The ‘P’ in Patches stands for…

Gretchen Seichrist. “Who is Hell is Richard Manuel?” is Patches & Gretchen’s second album in less than a year. (Photo courtesy of Patches & Gretchen.)

Productive. “Who the Hell is Richard Manuel?,” is the second full length album from Patches & Gretchen in less than a year, a fact that makes frontwoman Gretchen Seichrist not apologetic or even self conscious, but proud.

Since Seichrist started collaborating with songwriting partner and multi-instrumentalist Danny Viper, her malleable troupe of accompanying musicians known as ‘Patches’ has slimmed down to one. That has allowed Seichrist and Viper to streamline their creative process.

“When you find a style of communication and eliminate the ‘wasting time’ and petty stuff, you can really hone in and get a lot of work done, Seichrist said.

“Taking a long time to do something doesn’t necessarily make it great. It’s been really great because we’ve learned to trust that first instinct. When we don’t know the answer, we’ll take more time. Plus, we don’t care anymore. We’re either amusing ourselves or saying what we feel like saying. That’s what I’m after.”

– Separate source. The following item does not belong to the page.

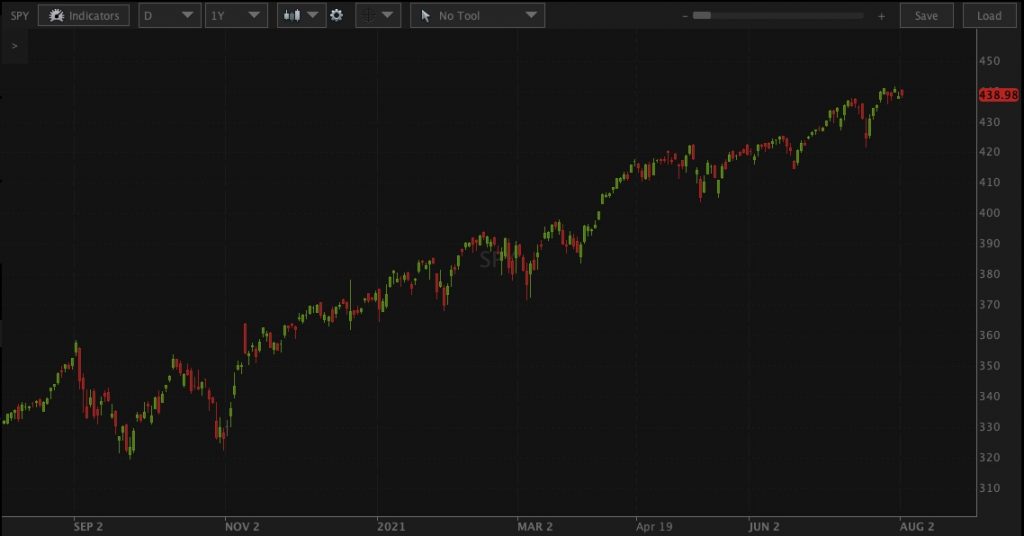Click the 400 level on price axis
Screen dimensions: 1024x536
click(x=990, y=213)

Seichrist says Richard Manuel, the late, great keyboardist and occasional drummer for “The Band,” who commited suicide in 1986, lends symbolic weight to the whole aura of the album.

The songs explore the depths of extreme isolation, abandonment, and loneliness with Seichrist’s wry sense of humor, poetry and unsparing observational skills, and Seichrist thinks more than ever, they reflect the times.

“The other day my daughter said something to me,” she said. “Just out of the blue she said, ‘you know, I don’t know what it was like when you were growing up, but i feel like, as far as being a girl, and even other things, like discrimination, that things have gotten worse, not better.’ And that really struck me.

It’s something you can feel. You can feel it in the way people react to things, how much committment they’re going to put into relationships, the way we treat poor people. When I was younger there was a feeling that things were going to get better, and so here now, being 48 and looking around and that kind of feeling of ‘what is this?’ Is this it?’ But you know, the record also reflects strengthening the opposite of that whereever you find it.”